Coyote hunting is something that although controversial for some, is in many ways something that needs to be done to balance certain ecosystems on earth.
The geographic range of coyote populations was at one point in time-limited to the Great Plains of North America. Over the past 60 to 70 years, the range of coyote populations has expanded by more than 40%. Coyotes can now be found throughout the United States.
This boom in coyote populations and the resulting geographic habitat expansion is a direct result of the loss of their natural predators. Wolves and cougar populations were almost completely wiped out in the early 1900s by farmers and other people looking to protect their families and livestock.
Hunting coyotes is an important step to take in regulating their populations and protecting other animals in their habitat.
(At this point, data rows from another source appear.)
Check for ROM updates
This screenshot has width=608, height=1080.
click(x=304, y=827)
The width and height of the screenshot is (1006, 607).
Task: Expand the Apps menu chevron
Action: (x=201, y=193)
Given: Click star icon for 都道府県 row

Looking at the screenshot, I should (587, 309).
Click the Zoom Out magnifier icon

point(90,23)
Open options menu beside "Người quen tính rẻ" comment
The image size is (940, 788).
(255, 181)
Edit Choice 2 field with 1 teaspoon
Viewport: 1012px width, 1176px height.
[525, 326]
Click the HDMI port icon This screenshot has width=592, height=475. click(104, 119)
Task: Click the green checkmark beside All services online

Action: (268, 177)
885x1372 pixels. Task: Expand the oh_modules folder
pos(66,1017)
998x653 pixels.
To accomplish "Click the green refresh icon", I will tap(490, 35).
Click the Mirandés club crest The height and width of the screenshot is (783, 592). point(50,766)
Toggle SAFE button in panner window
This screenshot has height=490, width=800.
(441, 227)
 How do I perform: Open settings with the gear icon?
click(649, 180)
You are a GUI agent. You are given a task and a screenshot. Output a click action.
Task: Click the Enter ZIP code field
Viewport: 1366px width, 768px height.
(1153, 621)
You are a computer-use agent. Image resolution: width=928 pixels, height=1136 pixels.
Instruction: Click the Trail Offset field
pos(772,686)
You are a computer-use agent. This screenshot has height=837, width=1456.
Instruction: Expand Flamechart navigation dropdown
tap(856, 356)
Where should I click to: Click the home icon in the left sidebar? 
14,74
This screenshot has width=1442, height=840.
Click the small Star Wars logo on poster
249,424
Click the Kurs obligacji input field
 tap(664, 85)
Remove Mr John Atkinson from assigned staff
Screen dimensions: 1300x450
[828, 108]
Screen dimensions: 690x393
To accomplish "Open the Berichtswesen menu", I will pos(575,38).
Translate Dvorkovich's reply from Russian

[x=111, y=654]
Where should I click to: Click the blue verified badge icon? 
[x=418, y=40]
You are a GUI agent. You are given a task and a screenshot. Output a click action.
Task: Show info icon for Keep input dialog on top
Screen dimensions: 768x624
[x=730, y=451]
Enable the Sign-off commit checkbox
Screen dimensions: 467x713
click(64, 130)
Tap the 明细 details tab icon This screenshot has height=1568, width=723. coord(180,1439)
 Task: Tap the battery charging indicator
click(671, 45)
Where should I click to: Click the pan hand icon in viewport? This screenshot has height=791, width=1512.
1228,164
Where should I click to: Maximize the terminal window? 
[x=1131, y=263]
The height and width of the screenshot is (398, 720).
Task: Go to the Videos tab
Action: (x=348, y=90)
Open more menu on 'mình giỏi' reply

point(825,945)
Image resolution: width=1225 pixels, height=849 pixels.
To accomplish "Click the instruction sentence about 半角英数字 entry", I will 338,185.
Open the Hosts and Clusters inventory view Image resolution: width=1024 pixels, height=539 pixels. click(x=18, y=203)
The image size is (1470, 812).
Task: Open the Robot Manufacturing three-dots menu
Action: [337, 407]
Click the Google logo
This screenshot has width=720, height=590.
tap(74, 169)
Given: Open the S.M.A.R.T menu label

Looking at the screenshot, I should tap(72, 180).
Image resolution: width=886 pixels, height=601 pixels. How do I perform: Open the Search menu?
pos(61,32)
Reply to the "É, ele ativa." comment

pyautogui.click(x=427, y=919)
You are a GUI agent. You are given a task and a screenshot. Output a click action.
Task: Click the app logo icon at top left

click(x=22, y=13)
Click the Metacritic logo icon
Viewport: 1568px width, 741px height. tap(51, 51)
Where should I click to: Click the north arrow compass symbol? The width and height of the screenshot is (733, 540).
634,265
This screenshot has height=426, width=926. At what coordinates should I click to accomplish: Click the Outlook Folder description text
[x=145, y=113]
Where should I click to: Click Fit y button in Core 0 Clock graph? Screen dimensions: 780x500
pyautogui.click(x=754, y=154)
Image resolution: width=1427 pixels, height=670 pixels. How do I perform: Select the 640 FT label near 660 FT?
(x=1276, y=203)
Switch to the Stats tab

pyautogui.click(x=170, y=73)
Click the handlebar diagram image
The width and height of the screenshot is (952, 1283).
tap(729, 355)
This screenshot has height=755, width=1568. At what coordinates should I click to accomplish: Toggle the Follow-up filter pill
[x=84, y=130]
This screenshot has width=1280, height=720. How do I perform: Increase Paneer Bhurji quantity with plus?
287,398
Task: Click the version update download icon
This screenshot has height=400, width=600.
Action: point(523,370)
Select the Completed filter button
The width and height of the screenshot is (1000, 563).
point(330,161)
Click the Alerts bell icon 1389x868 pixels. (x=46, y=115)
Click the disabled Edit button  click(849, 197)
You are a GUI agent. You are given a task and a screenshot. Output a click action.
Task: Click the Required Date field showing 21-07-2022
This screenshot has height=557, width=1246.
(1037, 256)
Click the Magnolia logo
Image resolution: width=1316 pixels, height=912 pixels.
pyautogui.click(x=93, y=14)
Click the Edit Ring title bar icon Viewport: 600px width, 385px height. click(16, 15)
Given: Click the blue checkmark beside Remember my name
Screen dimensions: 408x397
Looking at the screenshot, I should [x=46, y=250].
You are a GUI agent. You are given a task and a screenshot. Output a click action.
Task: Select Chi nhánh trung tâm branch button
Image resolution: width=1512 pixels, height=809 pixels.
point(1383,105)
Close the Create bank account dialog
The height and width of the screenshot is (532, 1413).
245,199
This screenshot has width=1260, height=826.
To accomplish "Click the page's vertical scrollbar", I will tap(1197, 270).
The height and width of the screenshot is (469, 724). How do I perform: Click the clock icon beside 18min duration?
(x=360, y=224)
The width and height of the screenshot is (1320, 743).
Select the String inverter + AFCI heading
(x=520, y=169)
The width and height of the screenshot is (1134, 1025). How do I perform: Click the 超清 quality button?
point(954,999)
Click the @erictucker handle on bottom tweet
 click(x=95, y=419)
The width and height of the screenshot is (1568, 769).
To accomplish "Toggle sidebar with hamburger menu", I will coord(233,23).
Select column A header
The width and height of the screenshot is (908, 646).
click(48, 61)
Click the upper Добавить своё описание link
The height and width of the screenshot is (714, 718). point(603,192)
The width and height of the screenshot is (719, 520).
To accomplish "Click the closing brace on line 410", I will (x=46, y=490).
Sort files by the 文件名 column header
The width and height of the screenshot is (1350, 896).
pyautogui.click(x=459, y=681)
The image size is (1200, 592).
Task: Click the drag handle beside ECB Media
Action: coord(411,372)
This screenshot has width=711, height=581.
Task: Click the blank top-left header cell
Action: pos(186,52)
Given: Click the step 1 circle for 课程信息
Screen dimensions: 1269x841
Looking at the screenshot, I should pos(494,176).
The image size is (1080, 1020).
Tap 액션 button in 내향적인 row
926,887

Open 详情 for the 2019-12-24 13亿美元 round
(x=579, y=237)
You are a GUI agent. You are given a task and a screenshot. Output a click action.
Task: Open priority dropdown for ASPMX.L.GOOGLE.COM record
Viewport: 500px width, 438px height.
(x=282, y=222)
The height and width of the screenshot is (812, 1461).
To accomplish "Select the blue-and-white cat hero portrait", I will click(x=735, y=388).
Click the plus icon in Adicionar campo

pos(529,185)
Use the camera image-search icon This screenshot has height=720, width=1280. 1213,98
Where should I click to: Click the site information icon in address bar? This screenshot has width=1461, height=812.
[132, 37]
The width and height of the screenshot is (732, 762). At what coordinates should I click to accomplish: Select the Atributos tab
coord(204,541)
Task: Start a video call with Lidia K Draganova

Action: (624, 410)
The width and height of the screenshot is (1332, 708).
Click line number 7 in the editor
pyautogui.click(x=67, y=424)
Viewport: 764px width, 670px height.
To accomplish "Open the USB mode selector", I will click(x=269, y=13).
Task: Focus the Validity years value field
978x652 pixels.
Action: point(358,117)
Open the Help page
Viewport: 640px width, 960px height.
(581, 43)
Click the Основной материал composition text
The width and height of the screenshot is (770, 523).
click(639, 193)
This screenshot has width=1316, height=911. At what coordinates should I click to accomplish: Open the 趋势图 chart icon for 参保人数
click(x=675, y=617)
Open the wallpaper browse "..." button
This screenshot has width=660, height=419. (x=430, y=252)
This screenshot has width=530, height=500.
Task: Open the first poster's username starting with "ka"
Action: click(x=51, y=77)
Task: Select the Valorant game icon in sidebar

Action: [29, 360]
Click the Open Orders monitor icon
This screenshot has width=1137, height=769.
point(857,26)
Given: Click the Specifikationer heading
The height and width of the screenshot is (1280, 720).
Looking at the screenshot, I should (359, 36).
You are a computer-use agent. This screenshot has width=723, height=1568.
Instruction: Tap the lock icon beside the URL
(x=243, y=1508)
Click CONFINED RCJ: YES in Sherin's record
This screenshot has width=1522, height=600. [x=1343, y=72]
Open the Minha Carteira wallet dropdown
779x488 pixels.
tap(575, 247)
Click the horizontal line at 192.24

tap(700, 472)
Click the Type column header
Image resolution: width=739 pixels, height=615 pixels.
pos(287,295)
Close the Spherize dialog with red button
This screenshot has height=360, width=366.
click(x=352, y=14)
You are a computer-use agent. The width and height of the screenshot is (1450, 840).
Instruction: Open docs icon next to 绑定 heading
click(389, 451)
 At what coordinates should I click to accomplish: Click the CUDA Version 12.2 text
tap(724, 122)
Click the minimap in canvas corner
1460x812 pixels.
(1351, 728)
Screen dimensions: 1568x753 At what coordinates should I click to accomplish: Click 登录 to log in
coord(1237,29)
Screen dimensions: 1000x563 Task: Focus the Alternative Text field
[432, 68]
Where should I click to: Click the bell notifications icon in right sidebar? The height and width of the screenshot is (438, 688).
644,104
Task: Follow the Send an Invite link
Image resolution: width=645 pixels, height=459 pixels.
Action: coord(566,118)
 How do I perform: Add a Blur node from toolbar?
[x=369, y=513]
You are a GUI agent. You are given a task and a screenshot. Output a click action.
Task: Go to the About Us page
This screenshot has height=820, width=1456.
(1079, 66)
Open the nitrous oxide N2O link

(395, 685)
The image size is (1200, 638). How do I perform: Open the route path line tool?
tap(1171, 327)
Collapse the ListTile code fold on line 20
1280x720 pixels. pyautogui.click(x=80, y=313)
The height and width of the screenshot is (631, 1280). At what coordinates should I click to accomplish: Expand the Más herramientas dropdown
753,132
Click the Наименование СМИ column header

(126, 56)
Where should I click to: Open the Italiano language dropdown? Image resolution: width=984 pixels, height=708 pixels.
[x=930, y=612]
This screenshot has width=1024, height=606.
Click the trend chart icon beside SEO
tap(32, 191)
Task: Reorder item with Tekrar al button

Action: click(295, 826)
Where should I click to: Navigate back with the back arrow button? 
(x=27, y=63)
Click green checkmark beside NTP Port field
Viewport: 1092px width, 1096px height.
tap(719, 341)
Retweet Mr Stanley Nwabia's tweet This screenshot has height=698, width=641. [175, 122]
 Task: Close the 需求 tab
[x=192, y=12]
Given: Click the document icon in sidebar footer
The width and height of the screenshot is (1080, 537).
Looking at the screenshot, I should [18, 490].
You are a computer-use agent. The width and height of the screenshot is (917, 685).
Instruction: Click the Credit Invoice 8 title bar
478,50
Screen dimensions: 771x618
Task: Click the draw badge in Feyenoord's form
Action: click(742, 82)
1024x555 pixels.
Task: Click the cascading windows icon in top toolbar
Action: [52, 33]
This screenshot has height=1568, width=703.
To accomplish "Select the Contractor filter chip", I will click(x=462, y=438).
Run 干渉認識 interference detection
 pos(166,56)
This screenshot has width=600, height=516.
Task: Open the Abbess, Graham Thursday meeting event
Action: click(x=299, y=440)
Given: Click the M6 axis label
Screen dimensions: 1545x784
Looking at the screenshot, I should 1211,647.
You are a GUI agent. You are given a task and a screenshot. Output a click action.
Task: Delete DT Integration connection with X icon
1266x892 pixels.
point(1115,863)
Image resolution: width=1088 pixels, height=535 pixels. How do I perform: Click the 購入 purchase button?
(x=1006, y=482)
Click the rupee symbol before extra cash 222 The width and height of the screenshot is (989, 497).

Let’s discuss some of the best coyote hunting strategies and address some frequently asked questions that arise.
Why Hunt For Coyotes?
Coyotes are predators who quite literally have little to no competition. Without serious regulation efforts including hunting, their population experiences steady and substantial growth year after year. Coyotes are intelligent animals who are designed to adapt and then reproduce.
Most animals that we have learned about will not be able to continue to live if their food source is depleted or eliminated. Coyotes, on the other hand, are incredibly resourceful and will migrate and adapt to new locations with other food sources. Here are a few reasons why hunting for coyotes is important.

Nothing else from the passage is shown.